Investing in our energy future

Thursday 06 October 2022

Donella Beaton, Vice Principal Economic Development
Writing for the Press and Journal, Vice Principal for Economic Development, Donella Beaton, highlights how RGU is investing in the North East's energy future and sharing it's expertise overseas and at home.

Maintaining international business relationships with no travel over the last two years has been challenging for all and now, as borders open, the true strength of these relationships is being tested. 

Aberdeen has a long-established role as a leader in the energy sector but to future-proof the North East’s international profile, we need to continue to share our expertise and support energy sectors overseas, as well as on our doorstep.

To this end, I was delighted to hear that our two Japanese partners, Kobe City Government and the philanthropic, Nippon Foundation, wanted to return for face-to-face student programmes in Aberdeen as soon as they had permission to travel – and it was great to welcome these students here last month.

RGU has hosted four programmes for Kobe City Government, where students from different disciplines and higher education institutions in Kobe come together as future leaders to consider offshore energy opportunities for the Port.   

This year we hosted our fifth Nippon Foundation Ocean Innovation Consortium (NFOIC) Offshore Energy Summer School for top Japanese engineering students.

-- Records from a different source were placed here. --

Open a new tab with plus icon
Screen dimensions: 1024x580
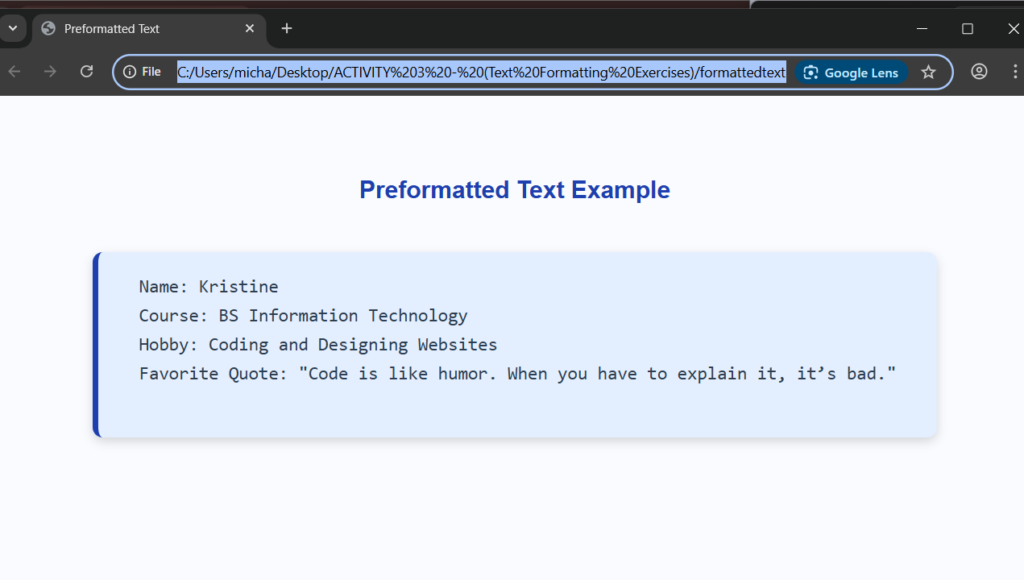287,29
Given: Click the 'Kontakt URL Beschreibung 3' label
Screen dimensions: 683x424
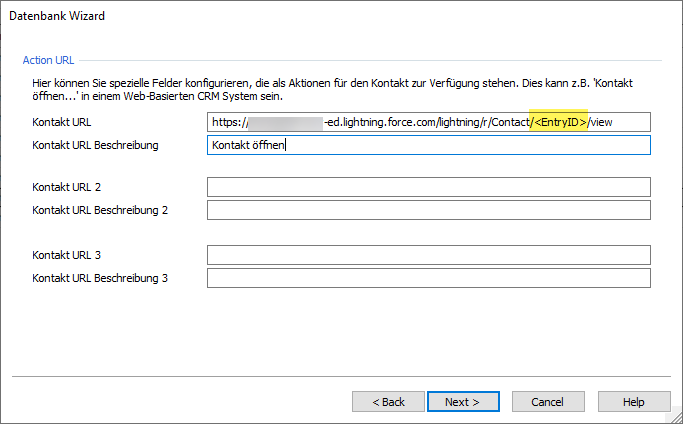Looking at the screenshot, I should click(100, 278).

The Summer Schools were developed on the back of the late Prime Minister Abe’s decree in 2015 that Japan needed 10,000 new offshore engineers by 2030 to take advantage of the opportunities afforded by its extensive coastline and waters. RGU was the first university in the world to host a programme for the NFOIC, and is still the only one in the UK to do so.

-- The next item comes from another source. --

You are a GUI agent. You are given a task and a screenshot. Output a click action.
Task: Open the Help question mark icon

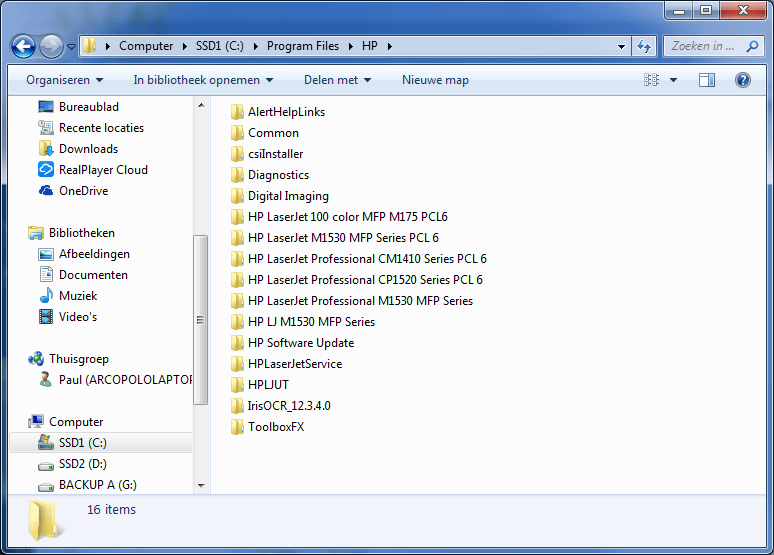(x=743, y=80)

I had the honour of speaking at the NFOIC launch symposium in Tokyo in 2016. The question that surprised me was one, not asked by a senior academic or executive, but by a young person who said, “How do I tell my parents that I would like to be an offshore engineer”? I couldn’t comprehend the challenge, given Japan’s ports, extensive waters, 30,000km of coastline, and therefore significant opportunity for marine development. But now we face similar questions from our own Scottish students.

As UK and Scottish governments and companies debate our energy future, to invest or not to invest, where to host Freeports, how many people will be needed and when, and what a just transition actually means, our young people are turning away from offshore engineering, considering it a career of the past rather than an exciting opportunity for their future. 

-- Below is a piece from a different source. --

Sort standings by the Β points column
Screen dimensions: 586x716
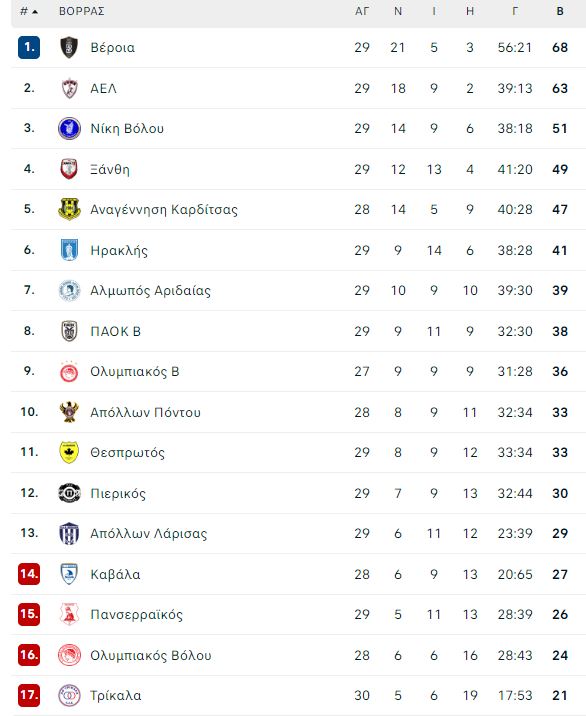click(x=560, y=11)
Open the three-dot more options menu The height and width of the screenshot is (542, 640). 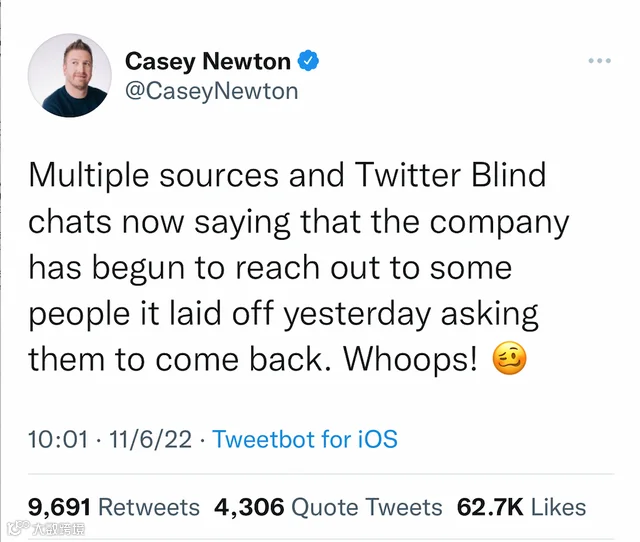coord(600,61)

The RGU report, “Making the Switch” published earlier this year, talked about a “Goldilocks Zone”, the critical period of retaining the existing energy workforce to be ready for future developments. That uncertainty is also affecting our young people, who in addition to being critical to the future well-being of the North of Scotland, could lead the way in delivering energy security for the nation. A solid engineering qualification with associated work experience is relevant for whatever the future energy mix is and we need to ensure that the next generation of students know that and that there will be jobs for them.

Our Japanese partners understand this value, hence our ongoing relationship. I hope I will have the opportunity to do greater justice to the student in Tokyo’s question another time – and I hope we can work together to do the same for the young people here in Aberdeen.